18. He also argued that PW2 was not a truthful witness going by her claims that she met the accused and 2 other people running away from the scene of the murder with weapons and blood stains on their clothes yet she did not raise any alarm but instead proceeded with her normal business as if nothing had happened.
19. It was the defence’s case that the investigations were conducted a very shoddy manner despite the seriousness of the offence before the court which offence attracts capital punishment upon conviction. Counsel for the accused observed that had the police conducted proper investigations, they could have apprehended the correct suspect instead of relying on guess work. In this regard, the accused relied on the decision in the case of Republic vs James Omondi alias Castro and 3 others Nairobi HCCRC No. 57 of 2008 in which the court observed that serious crime should be accorded proper and professional investigations.
20. Counsel for the accused also submitted that the prosecution did not establish any motive for the murder as none of the witnesses stated that the accused had the intention to kill the deceased.
Analysis and determination
21. After considering the evidence tendered by both the prosecution and the accused together with the written submissions filed by counsel for the accused, I am of the view that the main issue for determination is whether the prosecution established its case against the accused beyond reasonable doubt.
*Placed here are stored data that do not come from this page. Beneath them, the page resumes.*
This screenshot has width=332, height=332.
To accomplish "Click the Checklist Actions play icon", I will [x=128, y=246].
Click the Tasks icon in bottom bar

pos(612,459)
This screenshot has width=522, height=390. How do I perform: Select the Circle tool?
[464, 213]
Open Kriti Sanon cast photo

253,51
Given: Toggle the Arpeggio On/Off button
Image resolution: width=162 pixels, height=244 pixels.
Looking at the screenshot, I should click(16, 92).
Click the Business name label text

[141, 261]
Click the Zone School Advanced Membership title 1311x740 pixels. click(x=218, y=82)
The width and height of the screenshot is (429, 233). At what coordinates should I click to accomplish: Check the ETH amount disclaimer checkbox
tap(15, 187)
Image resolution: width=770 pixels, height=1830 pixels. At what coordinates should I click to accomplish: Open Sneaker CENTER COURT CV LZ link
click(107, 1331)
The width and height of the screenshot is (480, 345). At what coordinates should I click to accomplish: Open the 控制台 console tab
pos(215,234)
22. I note that it was not in dispute that the deceased was murdered in cold blood and in a very cruel and gruesome manner.PW2, described the macabre murder scene as follows:
“I found that the deceased lay dead. I saw the body had very serious cut wounds all over and the brain had poured out… the deceased was cut like meat that was about to be cooked.”
23. PW5 produced the post mortem report as Pexhibit 3 which report established the cause of death to be extensive brain laceration and hemorrhage due to multiple cut wounds. The big question in this case is who murdered the deceased.
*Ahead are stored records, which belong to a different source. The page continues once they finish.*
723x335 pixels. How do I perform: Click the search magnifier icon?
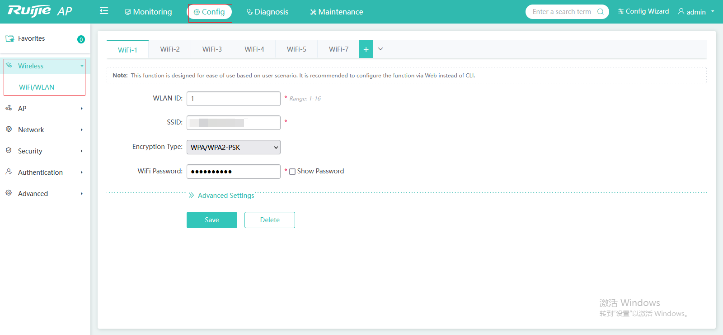tap(600, 12)
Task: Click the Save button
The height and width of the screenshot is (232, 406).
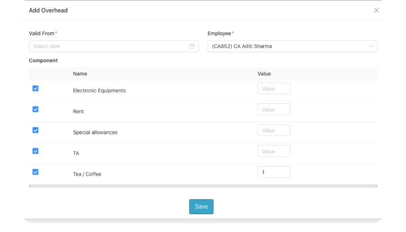Action: 201,206
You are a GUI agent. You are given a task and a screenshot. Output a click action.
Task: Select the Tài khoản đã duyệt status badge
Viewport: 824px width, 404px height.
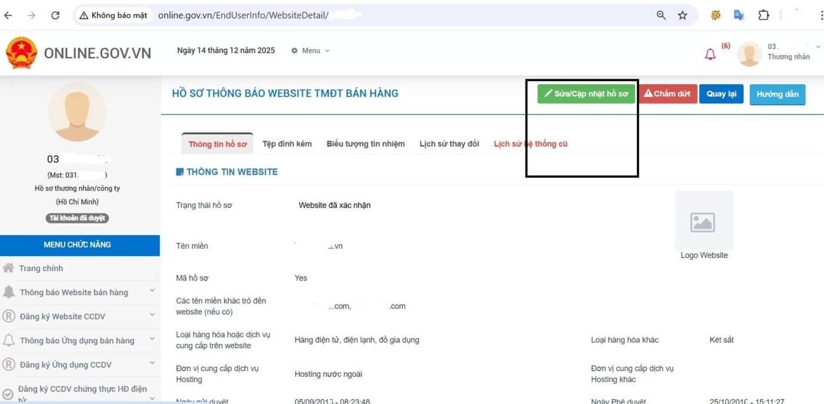point(77,218)
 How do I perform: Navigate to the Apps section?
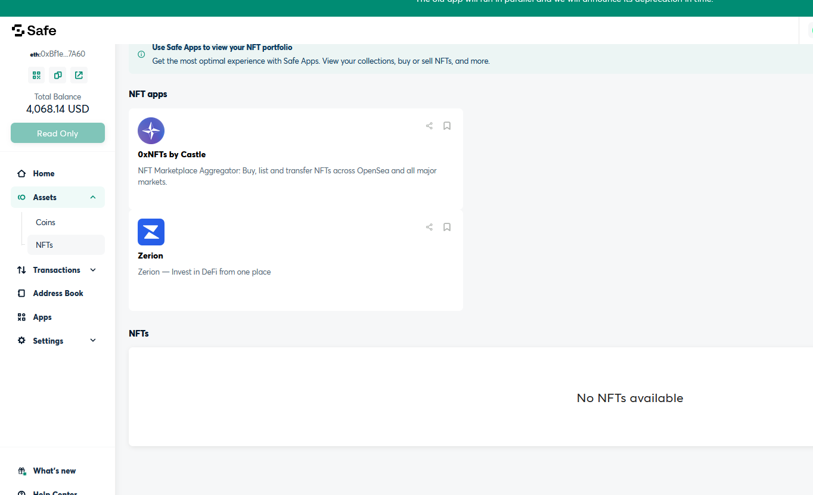(42, 316)
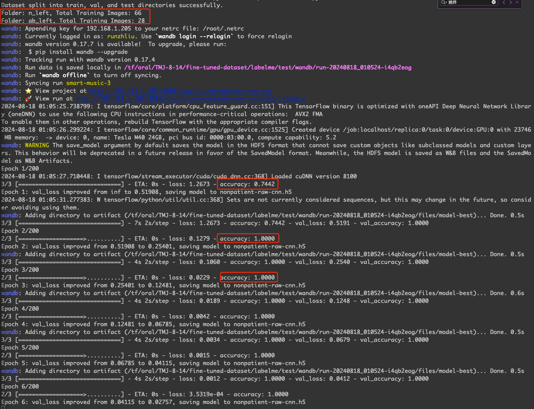
Task: Open the wandb View run URL
Action: click(191, 99)
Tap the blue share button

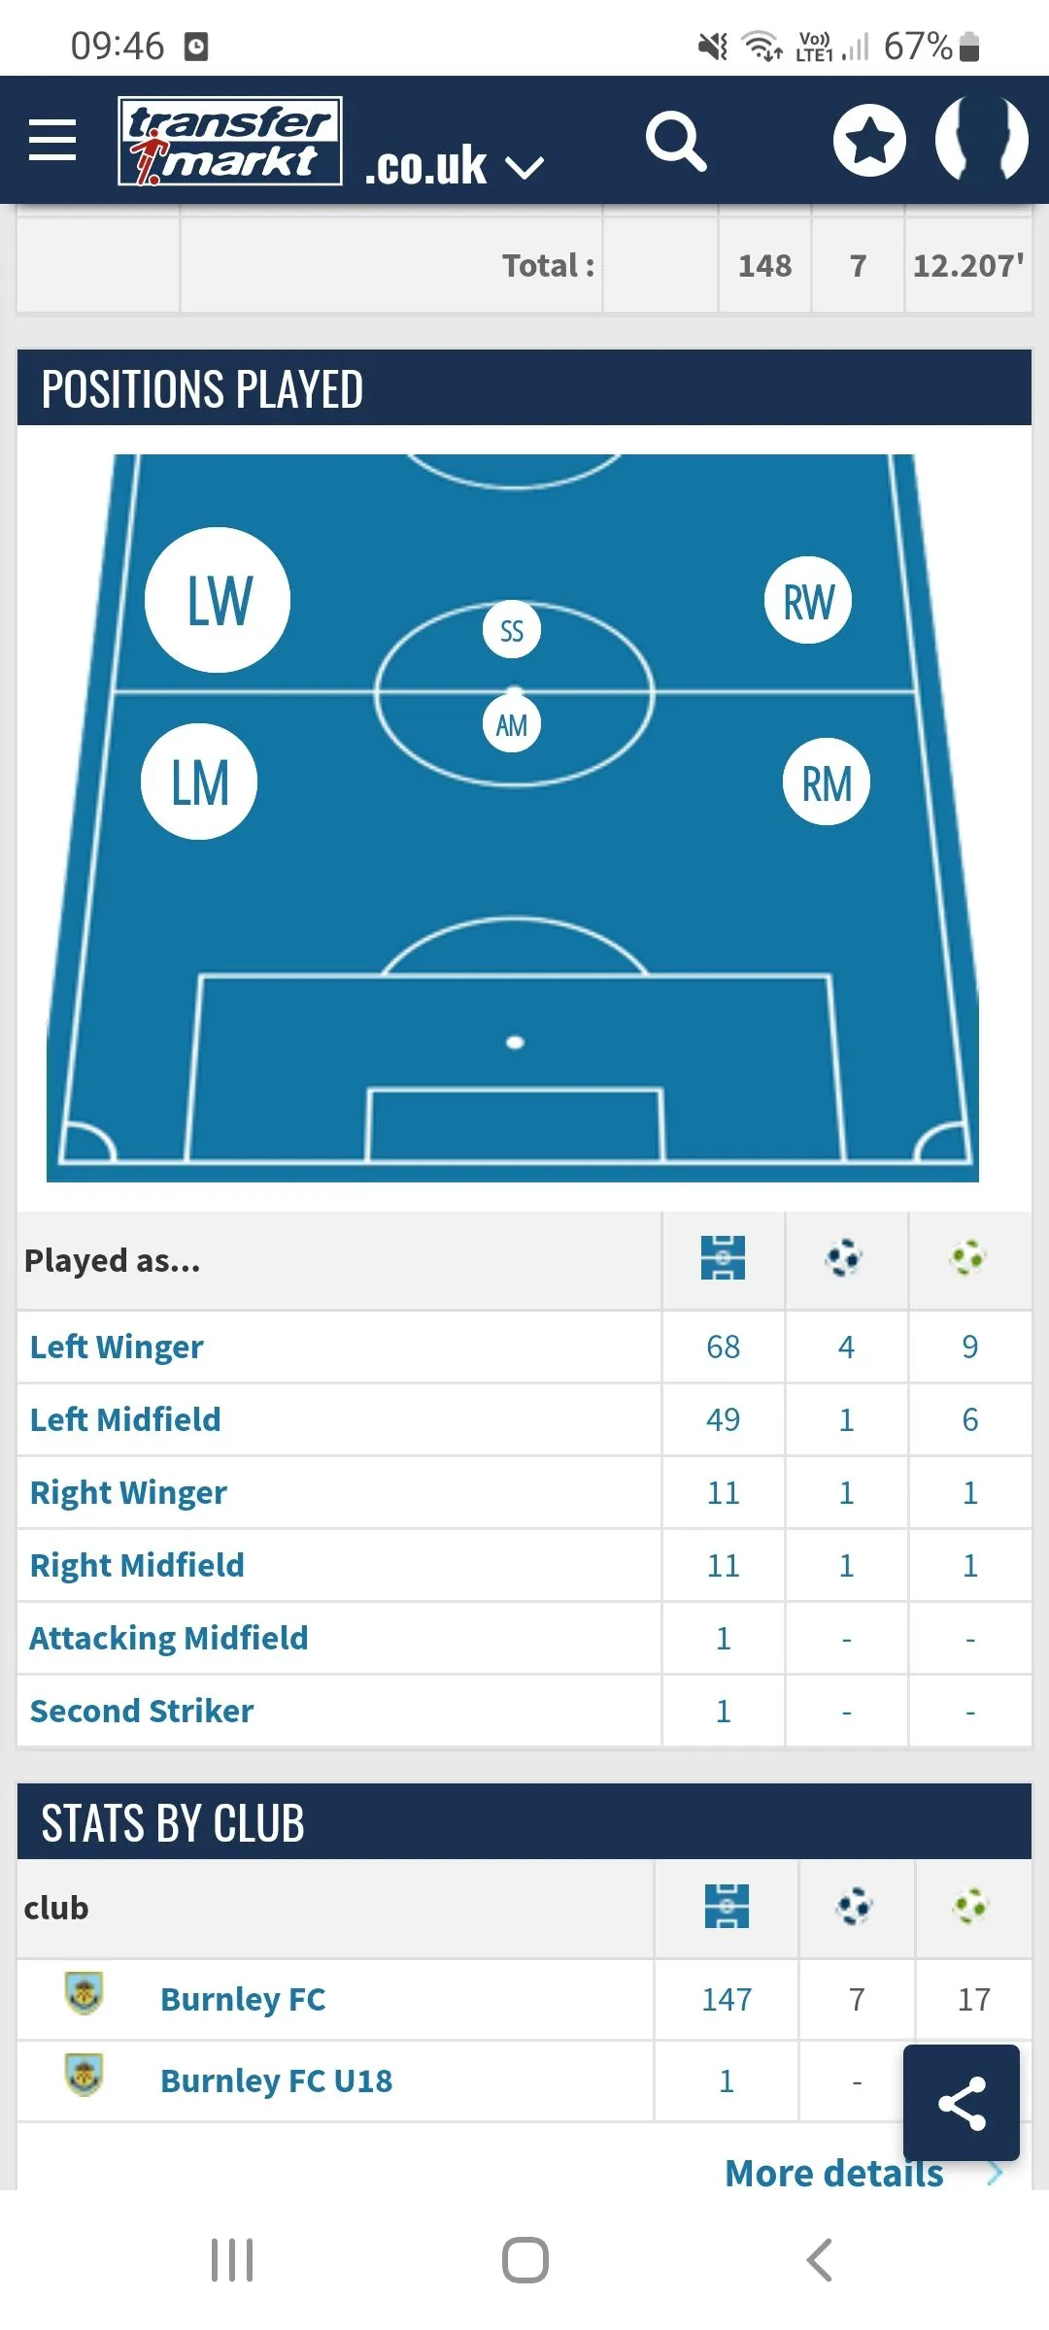[961, 2102]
24. Section 203 of the Penal Code defines murder as:
“Any person who of malice aforethought causes death of another person by an unlawful act or omission is guilty of murder.”
25. Malice aforethought, on the other hand, is defined under section 206 of the Penal Code thus:
“206. Malice aforethought shall be deemed to be established by evidence proving any one or more of the following circumstances -
(a) an intention to cause the death of or to do grievous harm to any person, whether that person is the person actually killed or not;
(b) knowledge that the act or omission causing death will probably cause the death of or grievous harm to some person, whether that person is the person actually killed or not, although such knowledge is accompanied by indifference whether death or grievous bodily harm is caused or not, or by a wish that it may not be caused;
(c) an intent to commit a felony;
(d) an intention by the act or omission to facilitate the flight or escape from custody of any person who has committed or attempted to commit a felony.”
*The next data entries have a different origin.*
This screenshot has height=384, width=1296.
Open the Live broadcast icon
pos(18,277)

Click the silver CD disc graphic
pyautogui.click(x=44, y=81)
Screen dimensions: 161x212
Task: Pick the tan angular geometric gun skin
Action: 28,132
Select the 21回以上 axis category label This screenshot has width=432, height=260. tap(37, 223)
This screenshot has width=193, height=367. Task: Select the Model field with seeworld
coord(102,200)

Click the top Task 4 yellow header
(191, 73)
26. In the present case, I find that the prosecution’s case fell short of the standard of proof required in criminal cases for the following reasons:
27. PW1 who was the prosecution’s star witness and who alleged that he witnessed the deceased being assaulted in the maize plantation did not explain, to the satisfaction of this court, how he was able to positively identify the assailants at 5 a.m. when it is ordinarily still dark and when positive identification can be difficult. PW1 did not state how dark or bright it was and what enabled him to see the assailants considering that he did not have any source of light from a torch or a lamp.
28. PW1 stated as follows on this issue of identification:
“It was not very dark. It was already dawn. I could see a little. I saw 4 people about 30 meters away from where I was… I did not have a torch or a lamp.”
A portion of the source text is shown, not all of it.